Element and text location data
____

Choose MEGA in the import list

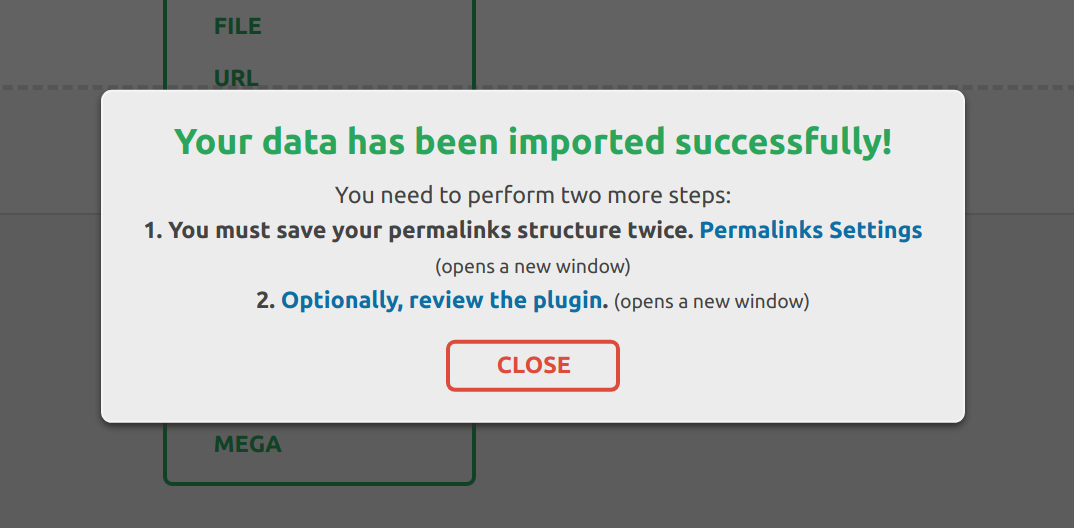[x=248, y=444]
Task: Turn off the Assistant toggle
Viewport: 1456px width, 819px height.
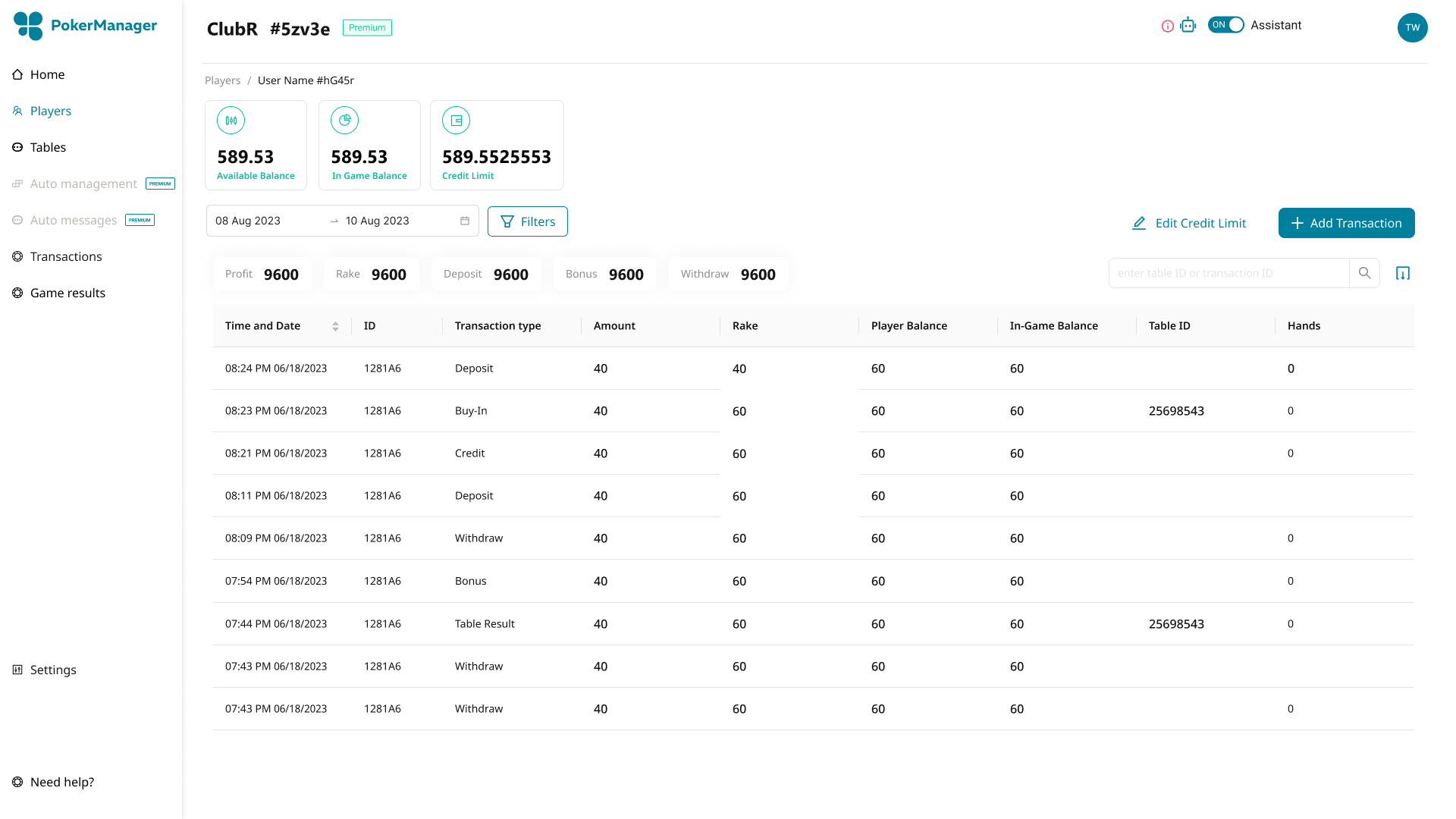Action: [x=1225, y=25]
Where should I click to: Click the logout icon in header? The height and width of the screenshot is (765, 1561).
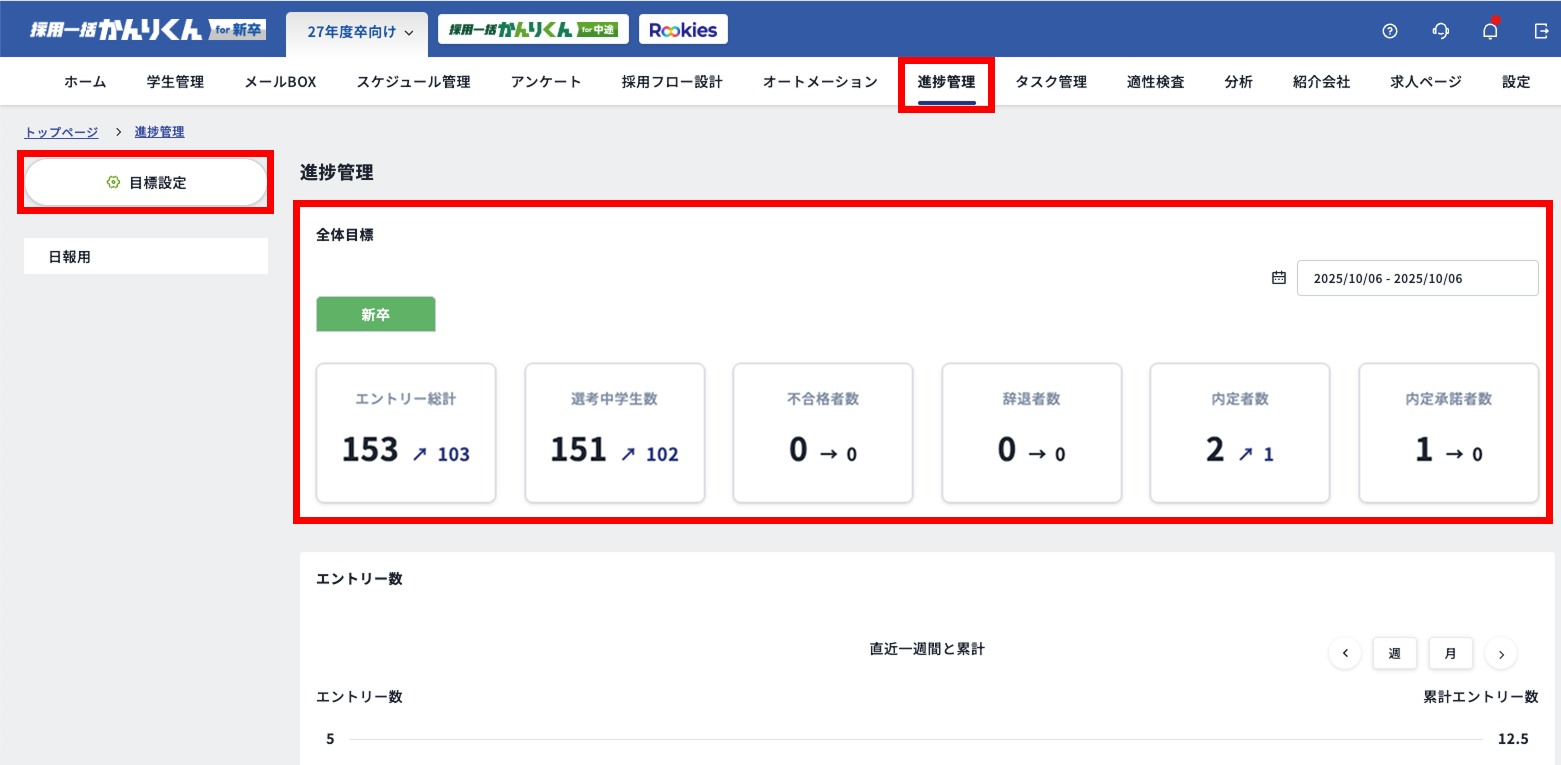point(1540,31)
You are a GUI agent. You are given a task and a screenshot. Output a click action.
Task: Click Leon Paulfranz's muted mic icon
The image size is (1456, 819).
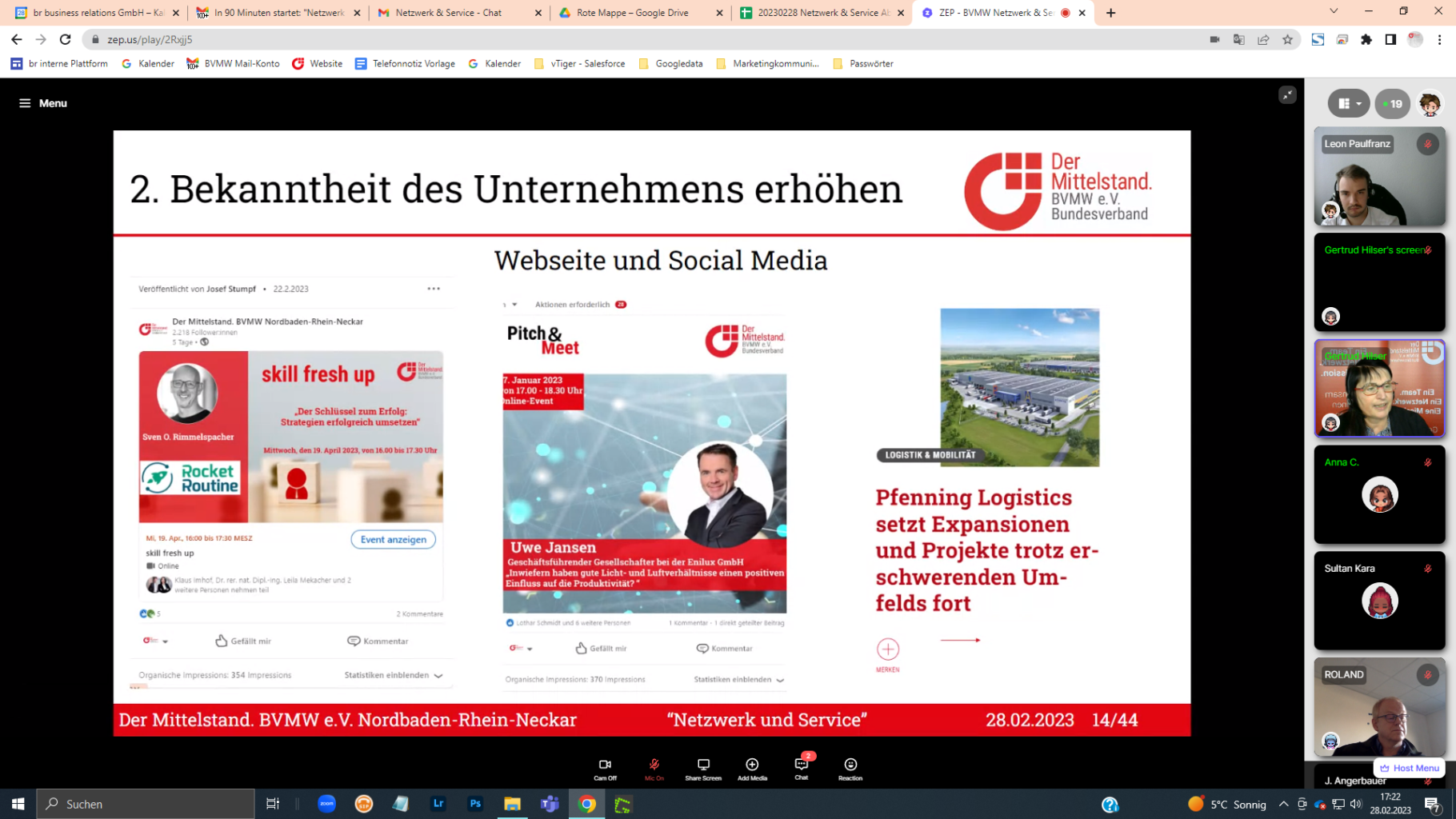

____

▶ [WHAT THE EXERCISE ASKS] Begin at the line that contains "Task: Turn off the Assistant toggle" and stop after the last line of the entries. Please write those lines out again with 134 added to every coordinate in the answers, and leave the pictures out.

▶ [TASK RESULT]
Task: Turn off the Assistant toggle
Viewport: 1456px width, 819px height.
Action: [x=1359, y=159]
Where should I click to: Click the logout icon in header? The height and width of the screenshot is (765, 1561).
point(1674,165)
You are a GUI agent. You are given a task and a screenshot. Output a click action.
Task: Click Leon Paulfranz's muted mic icon
The image size is (1456, 819).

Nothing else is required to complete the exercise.